Good vid! 3 in 1 starter packs comes in handy for this. When you have many refrigerators with all different relays they are nice to have around. Check me Kung Fu Maintenance videos "Refrigerator Compressor Buzzing Won't Start Fridge Freezer Stopped Cooling Repair Video" or "How To Repair A Refrigerator With A Compressor That Suddenly Stopped Working Or Will Not Run" for more details. Keep up the great video work!
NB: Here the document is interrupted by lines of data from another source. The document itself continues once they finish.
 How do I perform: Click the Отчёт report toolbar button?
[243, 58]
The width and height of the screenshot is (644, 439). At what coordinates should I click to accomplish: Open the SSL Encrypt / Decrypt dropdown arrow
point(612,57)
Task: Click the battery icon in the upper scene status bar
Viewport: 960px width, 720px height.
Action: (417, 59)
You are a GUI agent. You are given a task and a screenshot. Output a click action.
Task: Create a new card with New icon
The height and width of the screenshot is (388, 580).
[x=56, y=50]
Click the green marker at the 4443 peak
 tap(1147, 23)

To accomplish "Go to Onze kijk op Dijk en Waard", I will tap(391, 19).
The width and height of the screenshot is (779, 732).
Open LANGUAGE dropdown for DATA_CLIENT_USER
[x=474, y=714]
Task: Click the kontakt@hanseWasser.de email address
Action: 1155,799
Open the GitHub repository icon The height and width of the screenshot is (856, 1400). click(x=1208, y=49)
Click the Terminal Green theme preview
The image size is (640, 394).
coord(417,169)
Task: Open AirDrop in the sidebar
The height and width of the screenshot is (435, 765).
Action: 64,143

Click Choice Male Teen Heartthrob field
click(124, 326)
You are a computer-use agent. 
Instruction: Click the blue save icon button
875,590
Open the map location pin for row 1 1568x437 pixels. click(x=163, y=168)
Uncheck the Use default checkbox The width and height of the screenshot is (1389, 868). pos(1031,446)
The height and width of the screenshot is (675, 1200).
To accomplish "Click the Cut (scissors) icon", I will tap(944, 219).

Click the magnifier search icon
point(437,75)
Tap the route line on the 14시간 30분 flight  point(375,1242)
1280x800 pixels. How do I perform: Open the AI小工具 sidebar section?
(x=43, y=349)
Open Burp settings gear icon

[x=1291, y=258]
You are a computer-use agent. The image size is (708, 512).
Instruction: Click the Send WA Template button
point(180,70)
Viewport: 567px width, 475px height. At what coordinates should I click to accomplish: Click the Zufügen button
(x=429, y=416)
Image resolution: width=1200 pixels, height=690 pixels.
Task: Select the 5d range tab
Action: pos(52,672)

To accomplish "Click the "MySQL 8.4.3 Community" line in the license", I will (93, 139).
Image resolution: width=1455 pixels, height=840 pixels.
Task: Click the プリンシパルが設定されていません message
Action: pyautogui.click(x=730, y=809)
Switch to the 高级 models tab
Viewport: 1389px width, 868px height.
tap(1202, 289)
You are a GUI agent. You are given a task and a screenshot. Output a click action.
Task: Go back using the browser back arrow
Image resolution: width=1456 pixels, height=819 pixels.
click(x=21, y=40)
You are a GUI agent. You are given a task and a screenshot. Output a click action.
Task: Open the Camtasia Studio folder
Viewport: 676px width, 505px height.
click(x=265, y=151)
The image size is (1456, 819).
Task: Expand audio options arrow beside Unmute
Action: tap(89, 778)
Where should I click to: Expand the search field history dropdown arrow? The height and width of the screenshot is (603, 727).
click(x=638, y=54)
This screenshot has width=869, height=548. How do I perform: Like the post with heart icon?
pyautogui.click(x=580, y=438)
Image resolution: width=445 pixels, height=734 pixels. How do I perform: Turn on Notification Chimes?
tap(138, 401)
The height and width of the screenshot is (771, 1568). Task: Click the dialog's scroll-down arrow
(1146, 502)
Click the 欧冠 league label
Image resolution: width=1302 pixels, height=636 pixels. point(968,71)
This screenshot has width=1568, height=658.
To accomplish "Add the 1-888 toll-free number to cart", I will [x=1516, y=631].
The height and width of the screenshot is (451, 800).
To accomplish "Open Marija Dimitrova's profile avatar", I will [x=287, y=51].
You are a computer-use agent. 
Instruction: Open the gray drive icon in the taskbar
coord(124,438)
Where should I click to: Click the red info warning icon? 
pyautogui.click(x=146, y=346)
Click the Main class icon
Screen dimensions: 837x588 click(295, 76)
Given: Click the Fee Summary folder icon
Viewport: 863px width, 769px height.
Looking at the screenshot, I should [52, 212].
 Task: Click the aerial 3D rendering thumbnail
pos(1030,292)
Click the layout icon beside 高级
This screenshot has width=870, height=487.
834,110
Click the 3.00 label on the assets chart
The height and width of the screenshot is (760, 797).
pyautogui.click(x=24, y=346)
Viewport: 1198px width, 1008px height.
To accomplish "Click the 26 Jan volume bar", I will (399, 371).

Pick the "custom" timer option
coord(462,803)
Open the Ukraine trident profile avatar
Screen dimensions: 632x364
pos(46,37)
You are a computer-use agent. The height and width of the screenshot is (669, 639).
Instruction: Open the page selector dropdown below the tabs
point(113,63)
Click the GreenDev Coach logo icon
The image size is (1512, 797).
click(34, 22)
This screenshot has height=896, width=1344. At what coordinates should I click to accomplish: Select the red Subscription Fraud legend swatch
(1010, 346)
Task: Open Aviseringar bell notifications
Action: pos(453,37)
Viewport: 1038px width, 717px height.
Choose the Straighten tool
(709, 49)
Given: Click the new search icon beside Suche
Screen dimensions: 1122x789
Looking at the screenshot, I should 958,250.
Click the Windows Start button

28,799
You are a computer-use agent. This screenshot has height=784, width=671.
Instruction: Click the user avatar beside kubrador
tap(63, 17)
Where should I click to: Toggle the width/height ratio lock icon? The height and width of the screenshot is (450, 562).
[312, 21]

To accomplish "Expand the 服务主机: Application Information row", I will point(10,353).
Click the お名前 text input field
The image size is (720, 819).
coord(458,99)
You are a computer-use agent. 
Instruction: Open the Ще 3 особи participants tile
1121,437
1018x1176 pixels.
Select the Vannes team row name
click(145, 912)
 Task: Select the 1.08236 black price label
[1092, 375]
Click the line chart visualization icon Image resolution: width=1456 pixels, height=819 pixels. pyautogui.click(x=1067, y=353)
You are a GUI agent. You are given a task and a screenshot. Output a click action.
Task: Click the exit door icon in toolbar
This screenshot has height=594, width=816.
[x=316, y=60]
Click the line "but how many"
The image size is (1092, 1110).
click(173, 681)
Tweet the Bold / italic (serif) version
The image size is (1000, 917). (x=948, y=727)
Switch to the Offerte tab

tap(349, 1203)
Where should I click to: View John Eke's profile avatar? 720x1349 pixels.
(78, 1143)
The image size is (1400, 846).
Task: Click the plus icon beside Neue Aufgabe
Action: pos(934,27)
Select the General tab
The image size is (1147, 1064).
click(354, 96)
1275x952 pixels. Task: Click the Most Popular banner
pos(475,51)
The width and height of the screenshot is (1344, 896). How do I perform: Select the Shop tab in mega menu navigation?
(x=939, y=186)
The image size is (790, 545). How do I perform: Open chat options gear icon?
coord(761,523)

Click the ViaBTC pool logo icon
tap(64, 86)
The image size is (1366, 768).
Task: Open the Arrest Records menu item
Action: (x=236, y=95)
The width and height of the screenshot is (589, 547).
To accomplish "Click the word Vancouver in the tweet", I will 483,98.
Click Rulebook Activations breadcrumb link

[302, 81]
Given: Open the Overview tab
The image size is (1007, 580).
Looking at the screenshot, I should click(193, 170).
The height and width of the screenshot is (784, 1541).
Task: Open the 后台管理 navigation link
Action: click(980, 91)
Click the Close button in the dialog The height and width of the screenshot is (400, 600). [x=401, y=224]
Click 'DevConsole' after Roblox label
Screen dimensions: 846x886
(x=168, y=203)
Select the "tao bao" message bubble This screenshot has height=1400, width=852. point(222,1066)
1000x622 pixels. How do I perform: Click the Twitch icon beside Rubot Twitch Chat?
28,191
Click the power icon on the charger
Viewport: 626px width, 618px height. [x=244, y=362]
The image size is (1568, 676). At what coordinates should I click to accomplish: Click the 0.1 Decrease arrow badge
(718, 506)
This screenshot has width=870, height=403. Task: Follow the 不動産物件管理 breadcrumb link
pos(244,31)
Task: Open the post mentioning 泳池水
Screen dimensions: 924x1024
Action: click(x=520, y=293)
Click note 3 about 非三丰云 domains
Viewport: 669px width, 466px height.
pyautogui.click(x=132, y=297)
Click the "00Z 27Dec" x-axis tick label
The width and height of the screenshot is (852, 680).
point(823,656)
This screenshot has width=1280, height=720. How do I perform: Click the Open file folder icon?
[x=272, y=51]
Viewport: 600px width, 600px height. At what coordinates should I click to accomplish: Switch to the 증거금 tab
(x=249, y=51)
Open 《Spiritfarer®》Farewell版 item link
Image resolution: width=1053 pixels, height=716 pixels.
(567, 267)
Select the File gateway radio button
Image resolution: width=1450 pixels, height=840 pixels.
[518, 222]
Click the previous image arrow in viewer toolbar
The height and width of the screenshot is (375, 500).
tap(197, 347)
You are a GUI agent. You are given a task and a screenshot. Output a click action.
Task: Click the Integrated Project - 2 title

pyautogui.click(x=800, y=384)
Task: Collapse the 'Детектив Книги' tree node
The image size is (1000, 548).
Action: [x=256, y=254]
Varatito Zappo you really missed the point. As a technician myself, there are times when a repair can be a little more than what a new one would cost. But just like the other day, ran across a unit that was 25 years old. The only problem was the lady of the house used a sharp object to try to remove ice and punctured a hole in the evaporator. Sure they could of called it quits, but I sanded down the puncher and filled it with J B weld. Then evacuated the unit and recharged. Sure the cost of the parts and labor was higher than the cost of a new one, but my customer was very happy to pay my bill. They also knew I could not guarantee my work cause it's not the proper type of repair. But it's held now for over a year, and they feel they got their money's worth.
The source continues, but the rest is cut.